I subscribe to a Jewish Holiday calendar that tells me that January 25th is our New Year for Trees, Tu B’shvat.  It tells me that January 27th is Shabbat Shirah, marking the portion of the bible we will be reading that day, a portion that includes as the story of the Jewish slaves crossing over the Red Sea on the flight from Egypt and the slaughter of the Egyptians who were chasing them. What it does not tell me is that that same day, January 27th, is also International Holocaust Remembrance Day.

It is just not front and center on the Jewish communal agenda and certainly not on the general American consciousness.

But those wanting to block consideration of a call for a ceasefire didn’t miss it!

They seized on it. 

They filed their own resolution, one asking the City Council to recognize this important this day and claiming it disrespectful to the Jewish community to discuss a ceasefire just three days before fell! Invoking the horrors of the Holocaust and the trauma to the Jewish community as weapons and placing those who dared to differ with them as, at best, insensitive and at worst as antisemitic! They wanted to delay for one more month.
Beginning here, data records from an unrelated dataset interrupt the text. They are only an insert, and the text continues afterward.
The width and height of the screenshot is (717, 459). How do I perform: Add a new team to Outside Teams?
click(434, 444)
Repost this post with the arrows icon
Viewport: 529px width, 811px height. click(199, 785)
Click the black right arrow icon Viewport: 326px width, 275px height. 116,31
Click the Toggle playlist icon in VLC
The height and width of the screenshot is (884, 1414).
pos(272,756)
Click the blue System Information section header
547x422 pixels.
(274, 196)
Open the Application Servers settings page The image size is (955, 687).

As the Alderwoman leading this obstruction put in the  request she sent to all of her colleagues:

“International Holocaust Remembrance Day is also on Jan. 27, and the City Council is set to consider a resolution commemorating 79 years since the liberation of Auschwitz. In deference to this commemoration, and out of sensitivity to the Holocaust survivors who suffered so horribly, we do not believe the January meeting is the proper time to discuss this.”
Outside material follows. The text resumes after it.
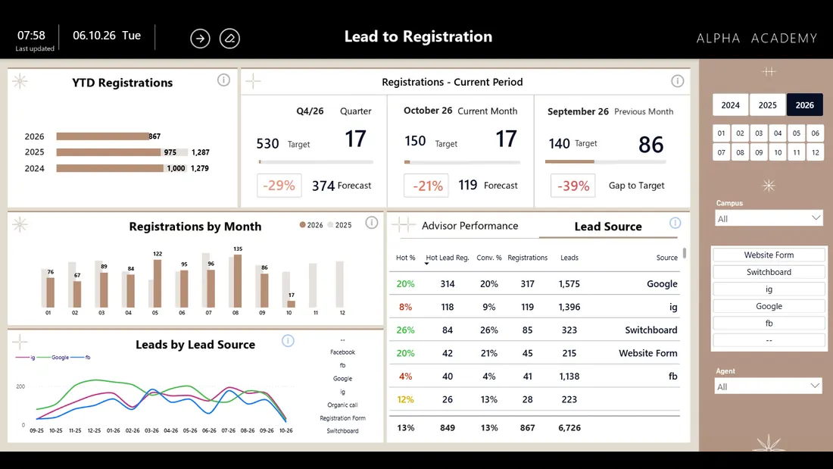The width and height of the screenshot is (833, 469).
Task: Toggle the 2024 year filter
Action: click(731, 105)
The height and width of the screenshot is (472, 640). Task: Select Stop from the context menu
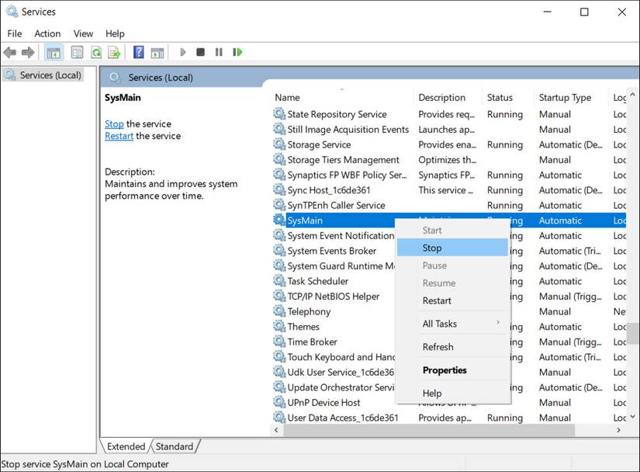click(x=431, y=248)
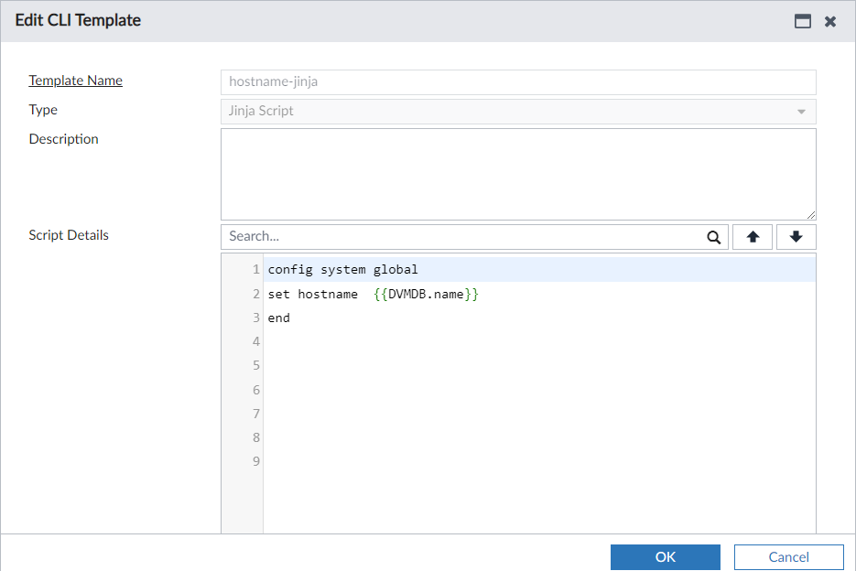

To discuss an end to one genocide would disrespect the memory of those who died in another?

And when the commemoration resolution was brought up for consideration, its supporters ignored any of the reality of Gaza. It was as if the more than 100 days of slaughter, the more than 25,000 deaths, and the destruction of an entire community were occurring before their eyes. The pain of Palestinians in the City Council gallery who loudly reacted to their words was not of importance at all. It was those standing up for the people of Gaza that were the committers of atrocities! “And as you see individuals twisting words and narratives and playing the victim when they are the aggressor,” Ald. Ray Lopez said.
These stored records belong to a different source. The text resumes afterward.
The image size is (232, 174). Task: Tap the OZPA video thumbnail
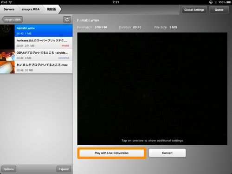7,55
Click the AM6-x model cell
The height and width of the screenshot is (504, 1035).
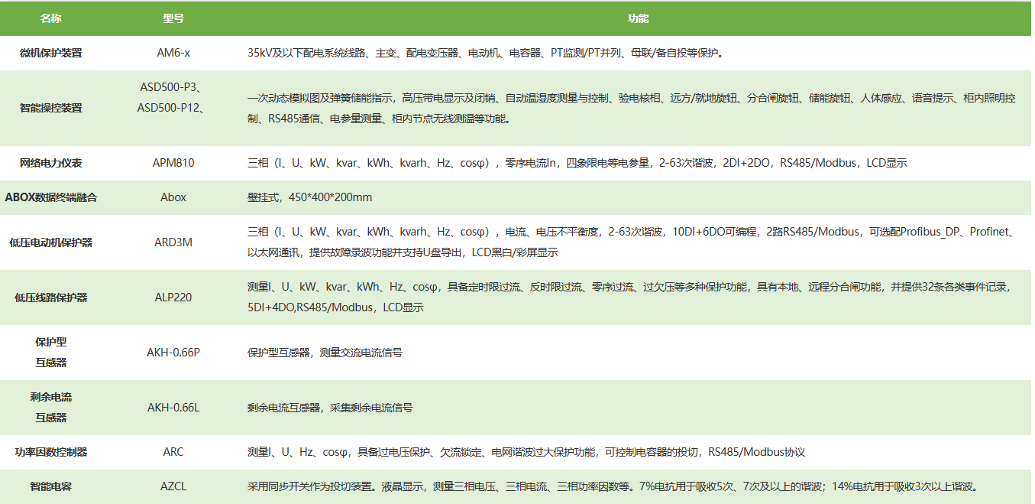[173, 54]
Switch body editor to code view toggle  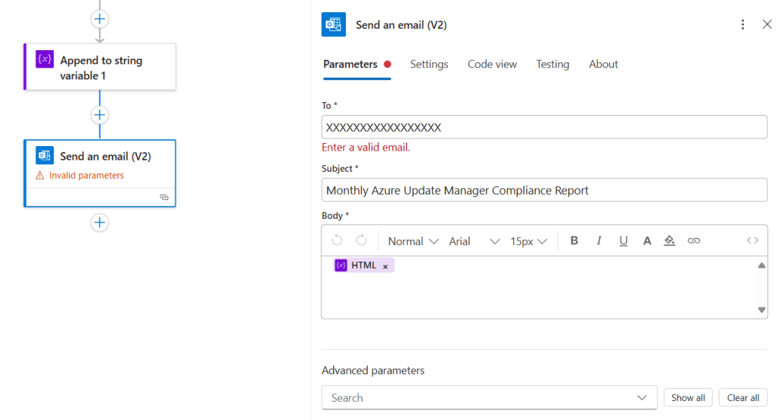[x=752, y=240]
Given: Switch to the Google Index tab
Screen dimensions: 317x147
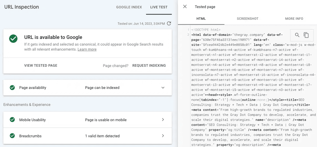Looking at the screenshot, I should (x=129, y=7).
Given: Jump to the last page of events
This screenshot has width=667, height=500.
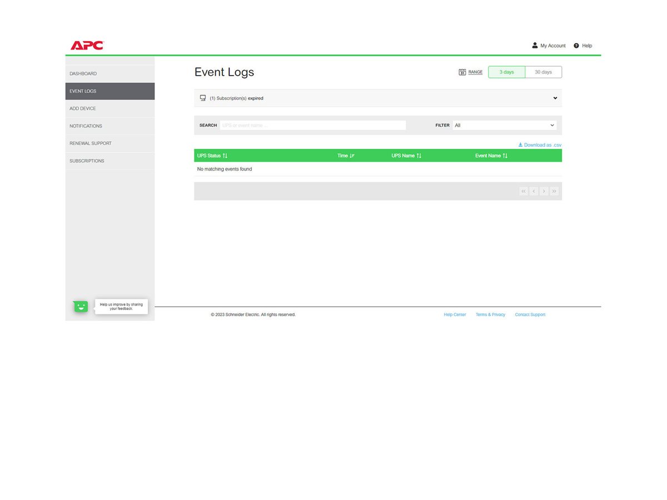Looking at the screenshot, I should pyautogui.click(x=554, y=191).
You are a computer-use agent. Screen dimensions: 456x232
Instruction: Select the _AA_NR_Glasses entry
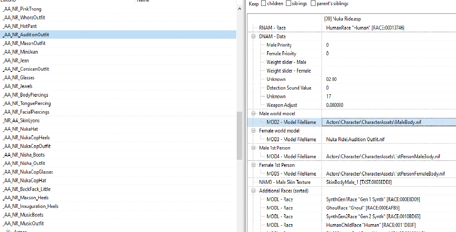[19, 78]
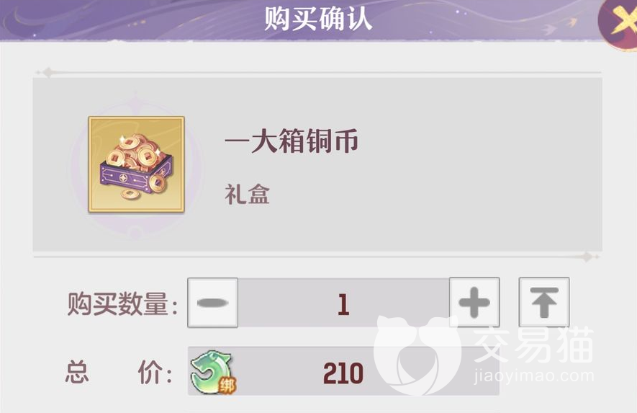Tap the diamond ornament on lower divider
Screen dimensions: 637x413
[587, 257]
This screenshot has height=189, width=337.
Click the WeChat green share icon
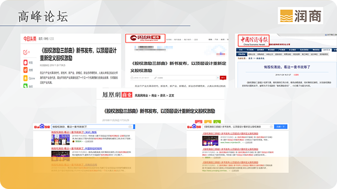(26, 86)
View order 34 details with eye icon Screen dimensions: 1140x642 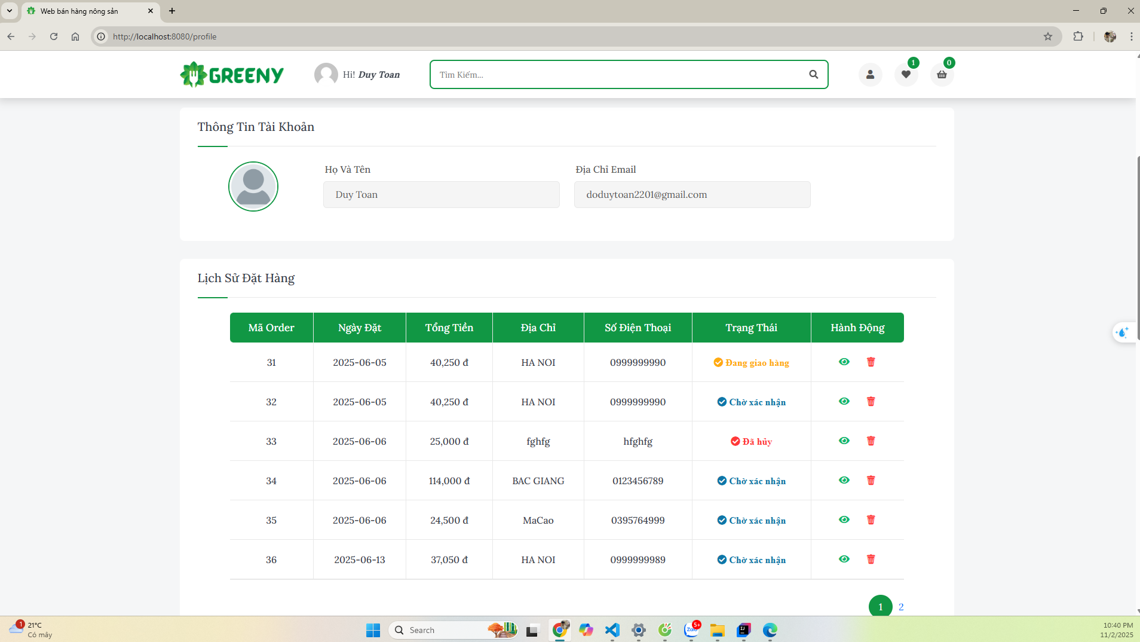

What played out this week in Chicago is part of a national playbook that is ready to twist history, and cast every moment into a reason that Israel must continue to kill and destroy. The key elements of this  rationale for ignoring what is a horror, perhaps even a genocide are

  • Hamas and only Hamas are the terrorists.
  • They are the Nazis of this day. Every death, Israeli or Palestinian, is HMAS’ fault.
  • Israel has no responsibility and is doing all it can to minimize “collateral damage”.
  • Hostages must be released and Palestinian detainees are to be ignored.
  • Israel has a right, even the responsibility, to decide when and if Palestinians have any rights to self-determination and nationhood.

That the language of the Chicago Ceasefire resolution clearly calls for hostages to be freed, but its opponents keep screaming that it is biased and pro-Hamas because it does not speak to the plight of the hostages! So the vote on the ceasefire resolution was deferred one more week. Sadly, it will need to be amended again because with each delay the number of dead and wounded it sites must be adjusted up.

And the political battle goes on with the goal of getting 26 Alderpeople willing to risk the ire of the pro-Israel forces.

It is difficult not just because most voters don’t want a ceasefire; poll after poll has shown that they do. It is difficult because we are battling against a powerful and well-funded opponent whose commitment to support Israel is so strong that they just ignore the mayhem being done in their name.

One wonders how they sleep at night.